## 管道组件

    转换器：通过方法transform(),在原始数据上添加一列或者多列来将一个数据框转为另一个数据框
        1.一个特征转换器输入一个数据框，读取一个文本列，将其映射为新的特征向量列，输出一个新的带有特征向量列的数据框
        2.一个学习模型转换器输入一个数据框，读取包括特征向量的列，预测每一个特征向量的标签。输出一个新的带有预测标签的数据框
    
    估计器：，估计器通过fit()方法，接受一个数据框产生一个模型。比如，逻辑回归就是一个估计器，通过fit()来产生一个逻辑回归模型。
    
管道的工作原理：

     管道由一系列有顺序的阶段指定，每个状态时转换器或估计器。每个状态的运行是有顺序的，输入的数据框通过每个阶段进行改变。在转换器阶段，transform()方法被调用于数据框上。对于估计器阶段，fit()方法被调用来产生一个转换器，然后该转换器的transform()方法被调用在数据框上。
    

#### 估计器、转换器和Param示例：

In [None]:
from pyspark.ml.linalg import Vectors
from pyspark.ml.classification import LogisticRegression
 
# Prepare training data from a list of (label, features) tuples.
training = spark.createDataFrame([
    (1.0, Vectors.dense([0.0, 1.1, 0.1])),
    (0.0, Vectors.dense([2.0, 1.0, -1.0])),
    (0.0, Vectors.dense([2.0, 1.3, 1.0])),
    (1.0, Vectors.dense([0.0, 1.2, -0.5]))], ["label", "features"])
 
# Create a LogisticRegression instance. This instance is an Estimator.
lr = LogisticRegression(maxIter=10, regParam=0.01)
# Print out the parameters, documentation, and any default values.
print "LogisticRegression parameters:\n" + lr.explainParams() + "\n"
 
# Learn a LogisticRegression model.

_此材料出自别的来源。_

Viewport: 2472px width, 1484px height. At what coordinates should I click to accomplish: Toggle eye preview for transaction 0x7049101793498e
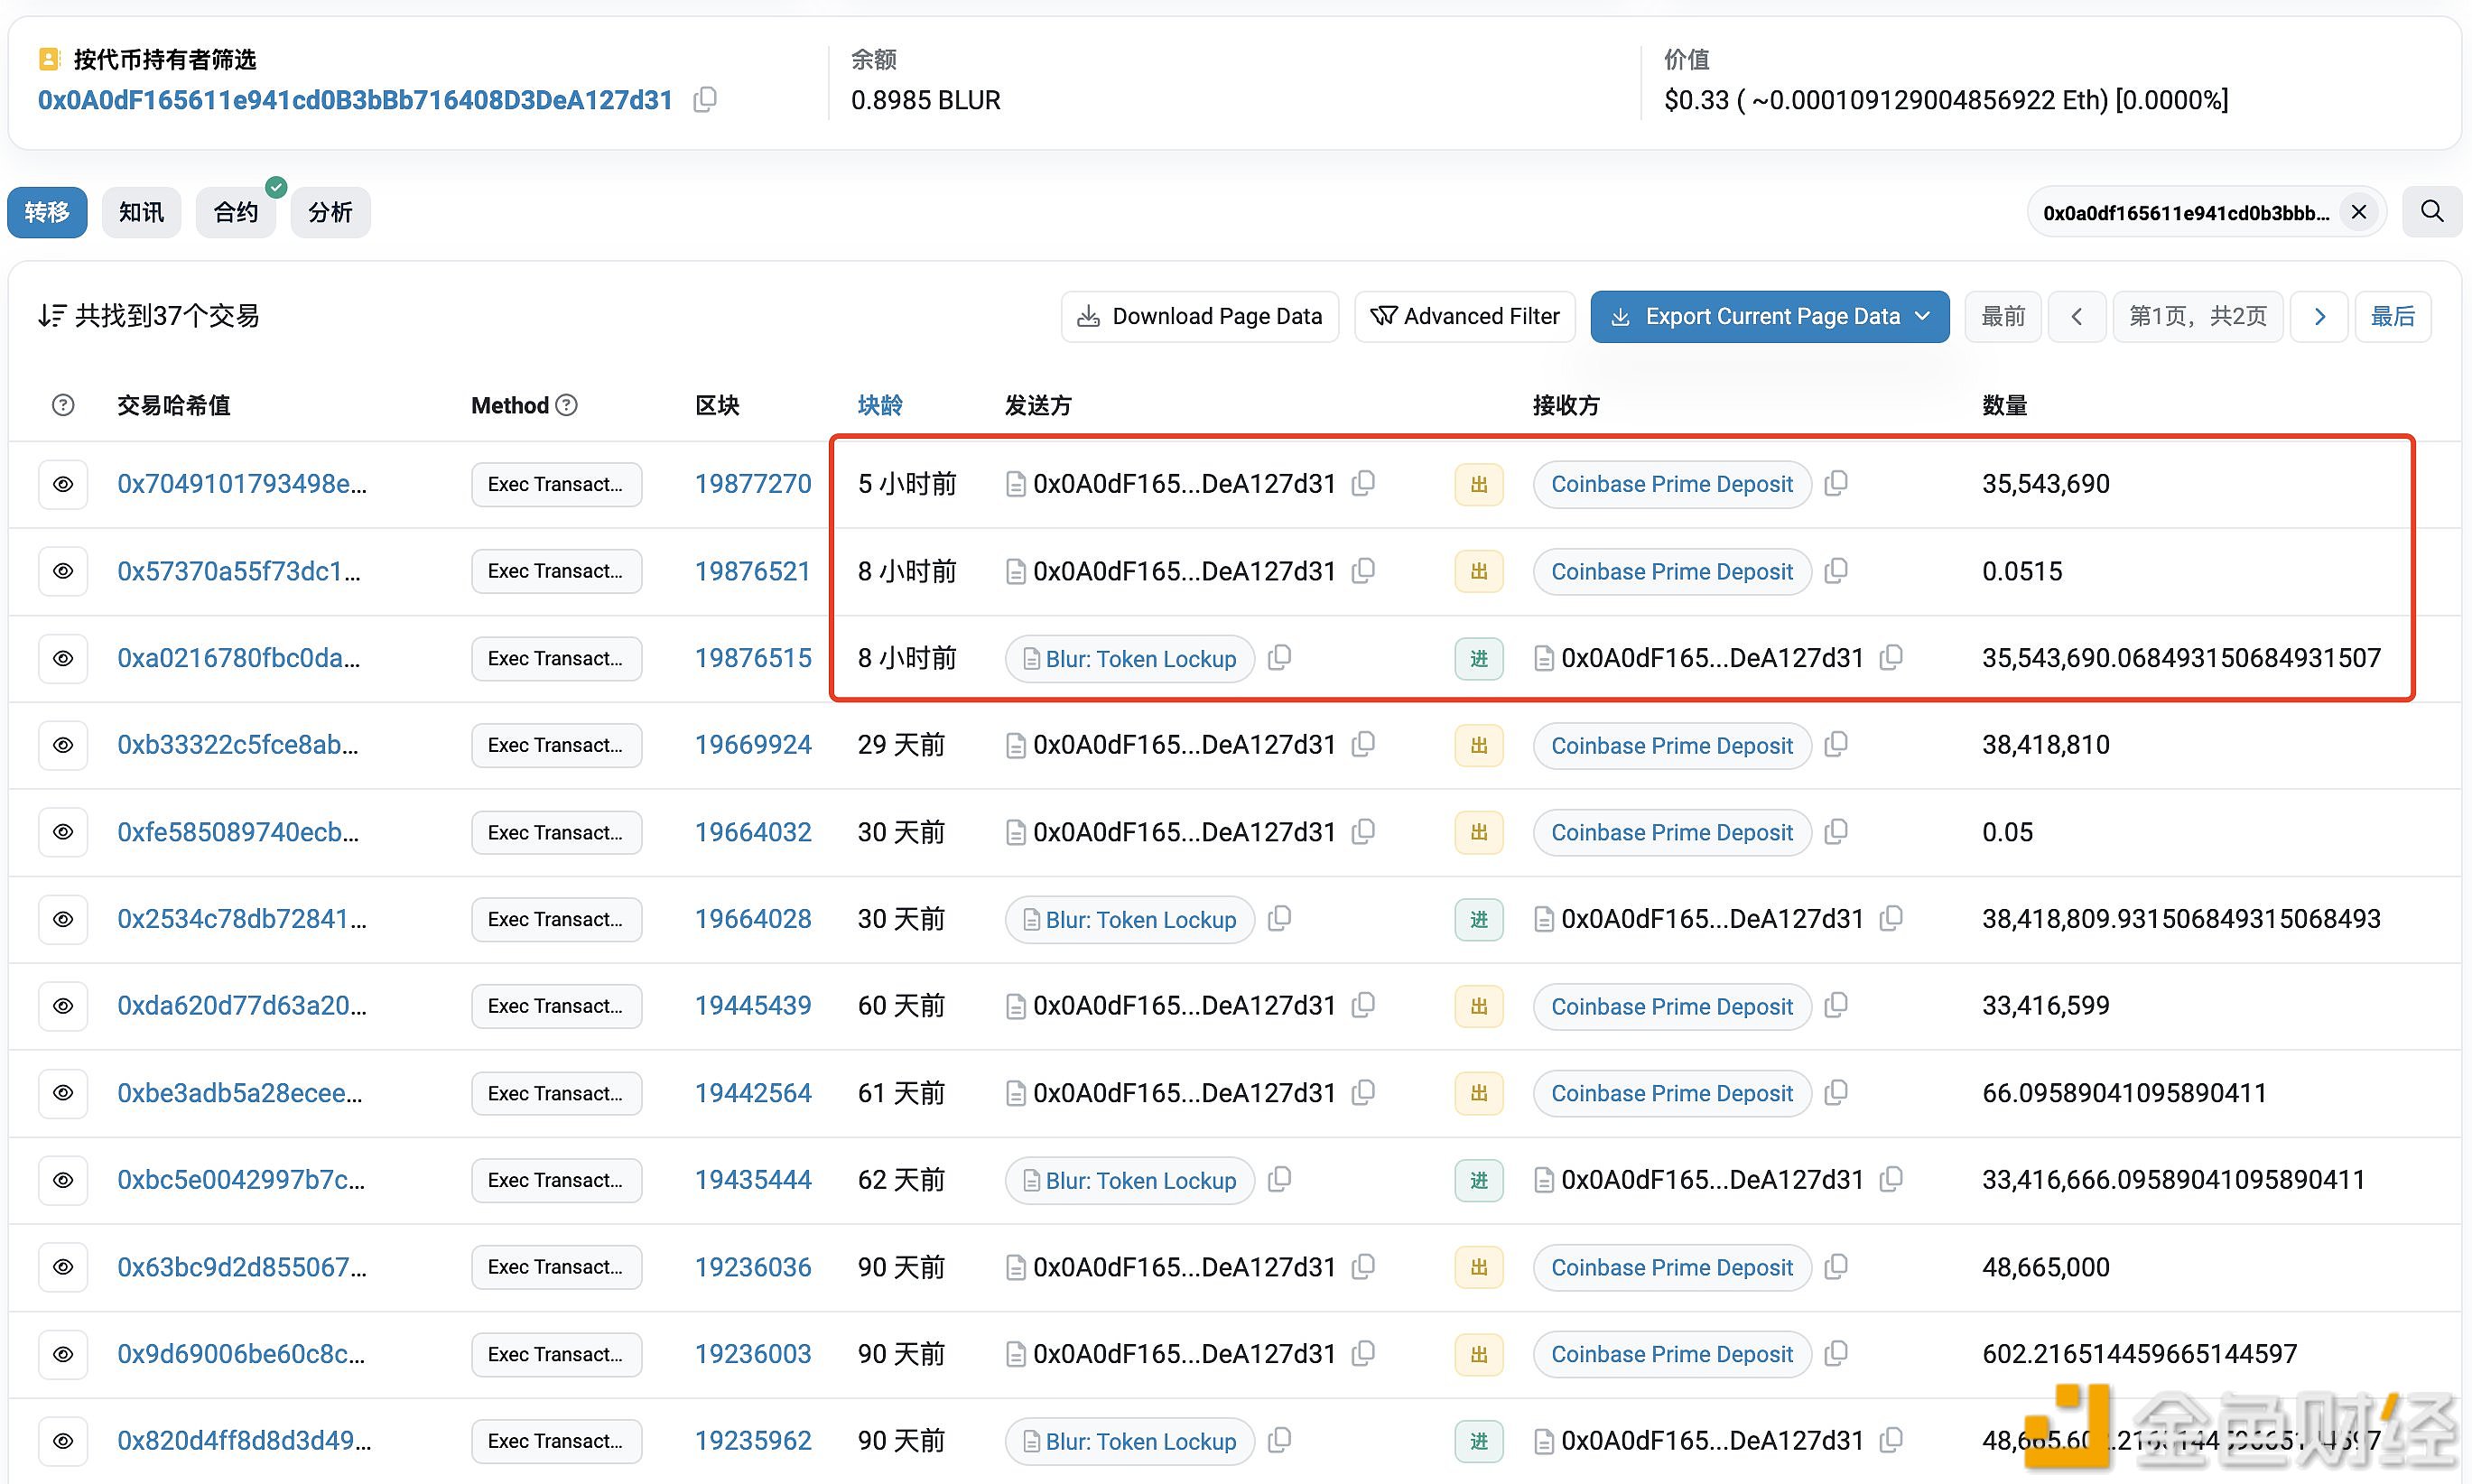63,484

This uses the parameters stored in lr.
model1 = lr.fit(training)
 
# Since model1 is a Model (i.e., a transformer produced by an Estimator),
# we can view the parameters it used during fit().
# This prints the parameter (name: value) pairs, where names are unique IDs for this
# LogisticRegression instance.
print "Model 1 was fit using parameters: "
print model1.extractParamMap()
 
# We may alternatively specify parameters using a Python dictionary as a paramMap
paramMap = {lr.maxIter: 20}
paramMap[lr.maxIter] = 30  # Specify 1 Param, overwriting the original maxIter.
paramMap.update({lr.regParam: 0.1, lr.threshold: 0.55})  # Specify multiple Params.
 
# You can combine paramMaps, which are python dictionaries.
paramMap2 = {lr.probabilityCol: "myProbability"}  # Change output column name
paramMapCombined = paramMap.copy()
paramMapCombined.update(paramMap2)
 
# Now learn a new model using the paramMapCombined parameters.
# paramMapCombined overrides all parameters set earlier via lr.set* methods.
model2 = lr.fit(training, paramMapCombined)
print "Model 2 was fit using parameters: "
print model2.extractParamMap()
 
# Prepare test data
test = spark.createDataFrame([
    (1.0, Vectors.dense([-1.0, 1.5, 1.3])),
    (0.0, Vectors.dense([3.0, 2.0, -0.1])),
    (1.0, Vectors.dense([0.0, 2.2, -1.5]))], ["label", "features"])
 
# Make predictions on test data using the Transformer.transform() method.
# LogisticRegression.transform will only use the 'features' column.
# Note that model2.transform() outputs a "myProbability" column instead of the usual
# 'probability' column since we renamed the lr.probabilityCol parameter previously.
prediction = model2.transform(test)
selected = prediction.select("features", "label", "myProbability", "prediction")
for row in selected.collect():
    print row

#### 管道实例

In [None]:
from pyspark.ml import Pipeline
from pyspark.ml.classification import LogisticRegression
from pyspark.ml.feature import HashingTF, Tokenizer
 
# Prepare training documents from a list of (id, text, label) tuples.
training = spark.createDataFrame([
    (0, "a b c d e spark", 1.0),
    (1, "b d", 0.0),
    (2, "spark f g h", 1.0),
    (3, "hadoop mapreduce", 0.0)], ["id", "text", "label"])
 
# Configure an ML pipeline, which consists of three stages: tokenizer, hashingTF, and lr.
tokenizer = Tokenizer(inputCol="text", outputCol="words")
hashingTF = HashingTF(inputCol=tokenizer.getOutputCol(), outputCol="features")
lr = LogisticRegression(maxIter=10, regParam=0.01)
pipeline = Pipeline(stages=[tokenizer, hashingTF, lr])
 
# Fit the pipeline to training documents.
model = pipeline.fit(training)
 
# Prepare test documents, which are unlabeled (id, text) tuples.
test = spark.createDataFrame([
    (4, "spark i j k"),
    (5, "l m n"),
    (6, "mapreduce spark"),
    (7, "apache hadoop")], ["id", "text"])
 
# Make predictions on test documents and print columns of interest.
prediction = model.transform(test)
selected = prediction.select("id", "text", "prediction")
for row in selected.collect():
    print(row)